ADD COMMENT • link updated 21 months ago by Ram 43k • written 8.2 years ago by cfarmeri ▴ 210

0

Entering edit mode

Your English is fine, don't worry. However the design of your experiment is poor. I wouldn't spend time on data analysis with no replicates. Make the replicates first and then start the data analysis, analyzing your data in its current form is a waste of time!

ADD REPLY • link 8.2 years ago by Benn 8.3k

0

Entering edit mode

b.nota

Thank you so much! As your advice, I prepare replicate.

ADD REPLY • link 8.2 years ago by cfarmeri ▴ 210

Ram · Answer 1 · 2016-02-08

As b.nota pointed out in their comment, you really do want replicates of your conditions to properly analyze the data. But you can start the analysis, although you'll need to redo one of the lengthier two steps near the end to add your replicates in afterwards. But it is worth answering your question as to the proper procedure.
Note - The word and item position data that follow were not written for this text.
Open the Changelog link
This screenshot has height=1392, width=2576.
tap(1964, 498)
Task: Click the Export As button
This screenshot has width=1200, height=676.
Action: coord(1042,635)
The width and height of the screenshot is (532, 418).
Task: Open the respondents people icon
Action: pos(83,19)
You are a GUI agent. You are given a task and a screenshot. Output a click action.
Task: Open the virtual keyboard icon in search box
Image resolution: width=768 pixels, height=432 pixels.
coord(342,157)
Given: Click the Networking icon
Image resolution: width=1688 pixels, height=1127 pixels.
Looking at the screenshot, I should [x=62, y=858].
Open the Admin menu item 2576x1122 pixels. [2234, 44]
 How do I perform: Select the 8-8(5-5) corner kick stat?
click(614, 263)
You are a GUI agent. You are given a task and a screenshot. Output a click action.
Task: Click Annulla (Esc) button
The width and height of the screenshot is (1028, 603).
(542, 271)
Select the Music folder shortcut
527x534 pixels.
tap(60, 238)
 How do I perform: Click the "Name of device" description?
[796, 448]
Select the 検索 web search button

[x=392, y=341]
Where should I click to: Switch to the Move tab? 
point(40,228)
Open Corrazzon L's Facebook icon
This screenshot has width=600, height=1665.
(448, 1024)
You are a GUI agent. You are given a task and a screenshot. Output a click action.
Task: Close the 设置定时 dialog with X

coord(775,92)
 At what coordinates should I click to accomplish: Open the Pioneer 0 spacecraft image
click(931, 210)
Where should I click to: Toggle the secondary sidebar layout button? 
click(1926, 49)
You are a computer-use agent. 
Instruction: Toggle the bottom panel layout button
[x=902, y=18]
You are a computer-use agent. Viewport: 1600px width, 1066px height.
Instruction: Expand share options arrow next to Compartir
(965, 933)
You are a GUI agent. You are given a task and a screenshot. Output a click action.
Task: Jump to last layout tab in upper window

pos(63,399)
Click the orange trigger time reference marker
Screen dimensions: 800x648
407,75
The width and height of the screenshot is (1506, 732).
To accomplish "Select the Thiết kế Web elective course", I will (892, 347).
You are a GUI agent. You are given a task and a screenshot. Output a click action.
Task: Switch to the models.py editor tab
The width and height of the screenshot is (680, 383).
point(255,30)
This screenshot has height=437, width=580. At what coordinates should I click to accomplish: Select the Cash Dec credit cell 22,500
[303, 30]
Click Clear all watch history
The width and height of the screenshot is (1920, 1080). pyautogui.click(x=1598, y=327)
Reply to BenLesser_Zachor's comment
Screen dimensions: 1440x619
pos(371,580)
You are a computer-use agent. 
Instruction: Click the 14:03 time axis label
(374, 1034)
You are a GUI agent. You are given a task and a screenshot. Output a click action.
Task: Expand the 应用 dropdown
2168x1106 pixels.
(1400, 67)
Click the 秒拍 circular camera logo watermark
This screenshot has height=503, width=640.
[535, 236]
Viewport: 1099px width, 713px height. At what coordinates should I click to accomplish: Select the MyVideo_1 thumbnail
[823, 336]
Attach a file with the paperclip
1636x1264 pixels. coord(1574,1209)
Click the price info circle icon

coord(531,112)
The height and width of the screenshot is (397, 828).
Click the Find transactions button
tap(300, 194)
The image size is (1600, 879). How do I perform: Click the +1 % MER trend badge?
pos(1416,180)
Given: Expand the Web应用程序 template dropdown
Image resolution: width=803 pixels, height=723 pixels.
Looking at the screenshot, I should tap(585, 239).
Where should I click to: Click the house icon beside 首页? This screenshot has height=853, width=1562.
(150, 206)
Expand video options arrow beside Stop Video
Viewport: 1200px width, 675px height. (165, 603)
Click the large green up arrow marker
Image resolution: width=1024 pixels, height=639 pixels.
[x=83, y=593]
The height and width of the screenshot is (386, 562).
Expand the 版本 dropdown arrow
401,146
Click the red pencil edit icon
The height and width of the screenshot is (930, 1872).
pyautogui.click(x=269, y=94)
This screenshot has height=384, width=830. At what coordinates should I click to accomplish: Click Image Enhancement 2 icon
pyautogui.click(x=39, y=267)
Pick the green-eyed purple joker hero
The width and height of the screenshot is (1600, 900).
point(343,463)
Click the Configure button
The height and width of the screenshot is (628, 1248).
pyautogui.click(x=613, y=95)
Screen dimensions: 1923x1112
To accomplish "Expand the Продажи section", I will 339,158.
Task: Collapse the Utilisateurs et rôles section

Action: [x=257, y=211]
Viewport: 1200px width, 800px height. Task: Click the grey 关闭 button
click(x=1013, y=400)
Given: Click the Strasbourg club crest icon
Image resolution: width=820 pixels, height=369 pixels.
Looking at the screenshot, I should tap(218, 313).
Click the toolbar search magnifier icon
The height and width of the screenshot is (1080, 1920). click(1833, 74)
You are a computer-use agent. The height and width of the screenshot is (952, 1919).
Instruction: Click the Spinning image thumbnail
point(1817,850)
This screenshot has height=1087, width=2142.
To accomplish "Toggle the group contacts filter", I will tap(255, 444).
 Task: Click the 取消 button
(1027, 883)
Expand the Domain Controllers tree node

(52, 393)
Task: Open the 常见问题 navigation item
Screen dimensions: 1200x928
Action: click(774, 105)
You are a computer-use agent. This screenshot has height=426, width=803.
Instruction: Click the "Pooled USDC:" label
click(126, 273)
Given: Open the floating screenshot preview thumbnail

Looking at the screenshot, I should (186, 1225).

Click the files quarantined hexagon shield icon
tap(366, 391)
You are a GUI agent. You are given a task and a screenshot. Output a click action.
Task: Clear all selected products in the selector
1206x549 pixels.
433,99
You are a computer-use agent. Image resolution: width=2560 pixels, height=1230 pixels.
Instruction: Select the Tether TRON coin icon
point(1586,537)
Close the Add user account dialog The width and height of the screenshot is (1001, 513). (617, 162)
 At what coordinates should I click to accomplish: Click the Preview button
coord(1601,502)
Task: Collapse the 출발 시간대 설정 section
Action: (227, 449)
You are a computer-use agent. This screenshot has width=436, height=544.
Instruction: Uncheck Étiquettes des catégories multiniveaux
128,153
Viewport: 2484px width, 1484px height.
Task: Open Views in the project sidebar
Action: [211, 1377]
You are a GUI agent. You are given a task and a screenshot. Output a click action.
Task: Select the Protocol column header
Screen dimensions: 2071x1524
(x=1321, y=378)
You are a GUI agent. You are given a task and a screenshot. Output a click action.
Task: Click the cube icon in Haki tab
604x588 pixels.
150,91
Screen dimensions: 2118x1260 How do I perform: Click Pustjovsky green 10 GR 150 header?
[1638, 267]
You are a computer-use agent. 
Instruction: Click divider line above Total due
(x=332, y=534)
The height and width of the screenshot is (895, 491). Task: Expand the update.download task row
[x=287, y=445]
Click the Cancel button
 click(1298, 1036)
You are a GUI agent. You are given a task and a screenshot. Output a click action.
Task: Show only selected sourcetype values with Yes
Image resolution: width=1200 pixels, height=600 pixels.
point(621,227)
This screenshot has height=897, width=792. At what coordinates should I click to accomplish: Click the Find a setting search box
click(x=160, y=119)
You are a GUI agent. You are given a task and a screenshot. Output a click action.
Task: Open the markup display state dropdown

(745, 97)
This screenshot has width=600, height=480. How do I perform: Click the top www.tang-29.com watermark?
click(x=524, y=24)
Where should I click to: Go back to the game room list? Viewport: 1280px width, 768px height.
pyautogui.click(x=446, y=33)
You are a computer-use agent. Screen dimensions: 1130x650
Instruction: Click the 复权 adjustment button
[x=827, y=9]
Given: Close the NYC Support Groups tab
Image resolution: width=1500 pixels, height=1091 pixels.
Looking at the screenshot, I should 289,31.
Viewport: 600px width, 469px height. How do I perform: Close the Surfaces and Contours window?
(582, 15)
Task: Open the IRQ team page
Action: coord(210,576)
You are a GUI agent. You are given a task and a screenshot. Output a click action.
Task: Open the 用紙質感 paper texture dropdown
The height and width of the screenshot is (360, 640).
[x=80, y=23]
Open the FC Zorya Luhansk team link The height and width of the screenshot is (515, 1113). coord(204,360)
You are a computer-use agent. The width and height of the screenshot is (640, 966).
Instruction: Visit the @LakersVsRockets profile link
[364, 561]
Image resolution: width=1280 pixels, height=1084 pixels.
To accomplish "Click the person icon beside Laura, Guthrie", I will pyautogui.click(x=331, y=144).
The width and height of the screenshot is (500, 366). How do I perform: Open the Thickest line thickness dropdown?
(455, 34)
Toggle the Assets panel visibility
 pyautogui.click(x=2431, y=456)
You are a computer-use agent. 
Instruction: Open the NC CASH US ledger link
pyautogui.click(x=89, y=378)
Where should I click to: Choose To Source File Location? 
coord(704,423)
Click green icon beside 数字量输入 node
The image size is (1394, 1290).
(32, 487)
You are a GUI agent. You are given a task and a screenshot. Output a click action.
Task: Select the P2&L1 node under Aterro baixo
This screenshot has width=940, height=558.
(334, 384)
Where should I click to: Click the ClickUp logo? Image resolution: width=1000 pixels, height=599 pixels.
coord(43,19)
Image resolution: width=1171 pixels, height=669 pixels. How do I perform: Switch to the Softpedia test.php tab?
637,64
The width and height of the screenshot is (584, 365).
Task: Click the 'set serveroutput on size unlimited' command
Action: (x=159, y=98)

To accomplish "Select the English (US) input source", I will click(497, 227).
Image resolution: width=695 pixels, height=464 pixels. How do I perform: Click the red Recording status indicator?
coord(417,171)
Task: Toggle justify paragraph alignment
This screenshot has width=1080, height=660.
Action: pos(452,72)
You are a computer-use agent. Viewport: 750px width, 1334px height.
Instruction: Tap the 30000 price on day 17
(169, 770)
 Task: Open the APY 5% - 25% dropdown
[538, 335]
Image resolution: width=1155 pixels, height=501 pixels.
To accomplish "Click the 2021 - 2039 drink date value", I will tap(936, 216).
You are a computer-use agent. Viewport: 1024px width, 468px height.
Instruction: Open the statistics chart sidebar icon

Without getting into more complex issues, if you want to do the 'standard' Cufflinks/cuffdiff analysis you want to follow the left-hand diagram found here: http://cole-trapnell-lab.github.io/cufflinks/getting_started/#common-uses-of-the-cufflinks-package

Now, you have multiple replicates so don't yet think too much about Condition A versus Condition B. You run Tophat and Cufflinks on all your samples individually to start, which you have done. You run Cuffmerge on all of your samples together. This produces a sort of global transcriptome assembly. This is important because you may have transcripts represented in one sample/condition and not others, and for proper comparisons later you need this to be reflected in your final transcript assembly. Now you run cuffquant on each sample on its own, this takes some time, but it really saves you time down the road versus the old method. While you do Cuffquant on each sample on its own you use the merged transcript assembly that you created with cuffmerge. Then, once you have all of your cuffquant outputs (cxb files) you can do your pairwise cuffdiff analyses using those cxb files to do whatever comparisons you wish. The cuffdiff steps are relatively fast because all of the quantification was done earlier. The thing is once you have done your replicate sequencing you need to do cuffmerge again as you have new samples to be included. This also means you need to do cuffquant on all samples again (not just the new ones) because that reference transcript assembly will have changes. And since you then have new cxb files, you need to do the cuffdiff step over again for all pairwise comparisons. So there is a pretty significant amount of compute time you need to do all over again once you get replicate samples.